The Insomniac (Gena II)

 

She doesn’t sleep.

What does she think of then?

In a dreamtime outside of dreams.

 

The dead hours between one and four in the morning when only the cats are awake,

Daring each other in the dark with their yellow eyes.

The little white one with the blonde splotches wailing at the inequities of his feline existence.

He was a hound dog in another life.

Though once I dreamt he was a man—

A pirate with an eye patch.

 

Asleep in the bed against the wall that I share with her,

My brain manufactures these scenes.

And her,

On the other side, with the lamp on,

The light catching the dust and the odd moth that she fails to see,

Spinning the reels of her mind over times lost and never to be recovered in this life,

Attempting to revive memories irrevocably misplaced somewhere with papers, glasses and keys.

As the sun rises.

 

 


 What Won’t Die

 

If I could put my hand against his chest and it would imprint itself through his bones and onto his pulsing heart and into eternity, I would know I had moved him.

Like taller than me but not too tall him

Like eyebrow raised jokingly him

Like humming a song him

Like no understands me like him him.

And I wish I was he

And he embodied me.

 

In fact, I wish I could wake up ensconced in the arms of all the people I love

Those gone and those breathing

And that life was infinite and not finite and crumpled like time.

Because that is one of my problems

This aging out

These set beginnings and endings.

I think often of beating hearts

How they are set in motion and never stop beating until they stop beating

And beautiful and how cruel and mundane and enormous and why this.

I also wish I didn't have to slowly lose everyone important to me

The other aging problem

Leading to me somehow laying them all out

In the same and separate pits.

 

Oh cruel universe, brutal and unceasing

I want to live young but I will die old

As wrinkled, and forgetful and decrepit as them all

And full of missing and a lot alone

No one is special [in the eyes of time].

 

But some of it would be solved if I could have just been born in 1975 or he in ‘75. Back to him again.

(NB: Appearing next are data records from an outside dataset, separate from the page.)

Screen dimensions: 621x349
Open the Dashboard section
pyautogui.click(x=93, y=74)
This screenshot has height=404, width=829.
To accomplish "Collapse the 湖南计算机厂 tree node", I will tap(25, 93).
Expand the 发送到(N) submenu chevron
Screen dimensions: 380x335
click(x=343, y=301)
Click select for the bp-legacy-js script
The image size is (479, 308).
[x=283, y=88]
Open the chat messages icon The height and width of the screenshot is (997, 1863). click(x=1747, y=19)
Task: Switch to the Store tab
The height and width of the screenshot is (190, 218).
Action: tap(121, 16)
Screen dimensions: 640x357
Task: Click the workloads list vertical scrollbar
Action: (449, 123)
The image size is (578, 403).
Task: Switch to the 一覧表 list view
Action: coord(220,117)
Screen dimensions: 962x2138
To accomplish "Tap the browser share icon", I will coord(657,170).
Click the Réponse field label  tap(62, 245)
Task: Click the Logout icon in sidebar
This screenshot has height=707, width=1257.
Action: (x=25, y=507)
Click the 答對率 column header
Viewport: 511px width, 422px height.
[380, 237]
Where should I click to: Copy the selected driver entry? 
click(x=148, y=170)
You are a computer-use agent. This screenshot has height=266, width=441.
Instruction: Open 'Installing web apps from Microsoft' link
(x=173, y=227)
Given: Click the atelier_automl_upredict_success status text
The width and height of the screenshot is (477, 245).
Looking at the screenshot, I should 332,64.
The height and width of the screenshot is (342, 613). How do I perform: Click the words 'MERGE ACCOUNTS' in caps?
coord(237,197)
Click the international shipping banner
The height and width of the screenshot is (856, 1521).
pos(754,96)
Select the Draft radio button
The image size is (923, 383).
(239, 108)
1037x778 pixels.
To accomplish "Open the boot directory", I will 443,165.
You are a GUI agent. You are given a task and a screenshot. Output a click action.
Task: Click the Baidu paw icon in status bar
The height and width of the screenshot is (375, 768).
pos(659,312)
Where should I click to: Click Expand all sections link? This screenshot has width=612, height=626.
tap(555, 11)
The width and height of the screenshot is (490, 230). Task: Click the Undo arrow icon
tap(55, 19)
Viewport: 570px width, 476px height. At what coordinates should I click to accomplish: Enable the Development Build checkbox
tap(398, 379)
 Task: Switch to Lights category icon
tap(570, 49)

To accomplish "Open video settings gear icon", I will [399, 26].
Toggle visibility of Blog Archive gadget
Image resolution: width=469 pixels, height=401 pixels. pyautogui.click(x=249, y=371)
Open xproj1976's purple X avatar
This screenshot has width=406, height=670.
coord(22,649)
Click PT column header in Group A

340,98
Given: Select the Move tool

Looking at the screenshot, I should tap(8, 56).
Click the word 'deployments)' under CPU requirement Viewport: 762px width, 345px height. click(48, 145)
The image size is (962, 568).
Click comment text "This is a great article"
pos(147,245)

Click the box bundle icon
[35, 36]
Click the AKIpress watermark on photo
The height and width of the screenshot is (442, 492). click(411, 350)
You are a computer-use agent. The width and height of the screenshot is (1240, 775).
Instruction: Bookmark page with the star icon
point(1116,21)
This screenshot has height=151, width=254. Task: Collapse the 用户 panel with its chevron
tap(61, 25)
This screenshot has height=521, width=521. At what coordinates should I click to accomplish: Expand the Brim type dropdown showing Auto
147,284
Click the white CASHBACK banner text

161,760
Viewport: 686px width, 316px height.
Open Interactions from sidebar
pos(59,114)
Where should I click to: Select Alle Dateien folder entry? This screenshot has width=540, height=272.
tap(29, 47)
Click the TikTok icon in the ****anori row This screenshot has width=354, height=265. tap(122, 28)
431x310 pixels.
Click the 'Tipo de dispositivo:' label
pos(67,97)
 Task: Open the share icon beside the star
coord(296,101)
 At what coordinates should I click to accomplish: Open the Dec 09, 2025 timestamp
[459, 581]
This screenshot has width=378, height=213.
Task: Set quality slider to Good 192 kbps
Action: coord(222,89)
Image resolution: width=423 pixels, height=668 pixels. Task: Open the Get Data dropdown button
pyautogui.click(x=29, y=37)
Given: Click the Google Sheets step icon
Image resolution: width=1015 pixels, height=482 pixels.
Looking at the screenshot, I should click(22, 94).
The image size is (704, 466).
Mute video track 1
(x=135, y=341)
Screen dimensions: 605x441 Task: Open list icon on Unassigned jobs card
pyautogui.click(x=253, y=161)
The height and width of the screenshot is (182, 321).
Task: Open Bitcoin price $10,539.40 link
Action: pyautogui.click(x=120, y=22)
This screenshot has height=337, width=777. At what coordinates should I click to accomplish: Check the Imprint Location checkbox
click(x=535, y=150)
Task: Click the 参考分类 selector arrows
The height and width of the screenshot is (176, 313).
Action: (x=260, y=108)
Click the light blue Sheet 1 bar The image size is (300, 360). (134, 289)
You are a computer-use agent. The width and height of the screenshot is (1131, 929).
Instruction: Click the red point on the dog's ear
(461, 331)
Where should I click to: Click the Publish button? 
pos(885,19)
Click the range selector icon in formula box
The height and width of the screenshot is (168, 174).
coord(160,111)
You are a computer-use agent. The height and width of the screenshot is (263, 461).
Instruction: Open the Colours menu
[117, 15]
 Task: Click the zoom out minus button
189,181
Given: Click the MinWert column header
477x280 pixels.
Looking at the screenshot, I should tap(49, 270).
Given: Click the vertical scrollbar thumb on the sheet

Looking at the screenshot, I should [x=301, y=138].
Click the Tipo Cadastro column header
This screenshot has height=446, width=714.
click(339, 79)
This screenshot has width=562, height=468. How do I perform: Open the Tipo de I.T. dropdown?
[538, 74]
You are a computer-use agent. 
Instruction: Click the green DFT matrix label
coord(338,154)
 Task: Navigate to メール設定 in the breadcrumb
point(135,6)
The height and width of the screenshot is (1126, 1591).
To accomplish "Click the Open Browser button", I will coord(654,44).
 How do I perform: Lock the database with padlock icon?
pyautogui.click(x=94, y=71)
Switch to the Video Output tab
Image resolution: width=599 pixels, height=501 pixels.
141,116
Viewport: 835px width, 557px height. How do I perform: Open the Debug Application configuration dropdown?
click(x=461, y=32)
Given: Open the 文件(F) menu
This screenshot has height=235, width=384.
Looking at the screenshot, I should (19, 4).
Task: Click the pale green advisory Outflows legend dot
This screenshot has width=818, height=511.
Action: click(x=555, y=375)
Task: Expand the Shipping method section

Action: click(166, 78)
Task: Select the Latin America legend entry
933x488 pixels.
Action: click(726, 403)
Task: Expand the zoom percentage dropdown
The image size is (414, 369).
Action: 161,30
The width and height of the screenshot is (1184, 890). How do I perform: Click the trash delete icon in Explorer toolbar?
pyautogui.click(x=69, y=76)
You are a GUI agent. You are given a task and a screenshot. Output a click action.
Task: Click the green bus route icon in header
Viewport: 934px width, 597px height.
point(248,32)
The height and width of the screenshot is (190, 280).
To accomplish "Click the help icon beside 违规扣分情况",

Like humorous but not quite funnier than me him

Like barrel chested head thrown back and laughing deeply him

Like been everywhere but came back home him

Like how no one knows me less or more than him him

And I wish I was he

And he embodied me.

Because that’s how I’ve always felt

And what can that feeling do but flow and ebb and sit like an eternalized lake

And what can time do about what won’t die?

 


Townie

Blood in his mouth

Tooth in his mouth

He spits it out but wants it back

Because it was his once

Part of a nerve and a gum and a grimace

Lost in a brawl over the last cigarette.

Easier to inhale and exhale now

Between the gap of sane and insane

A chink in the Berlin Wall of boredom in a nowhere town.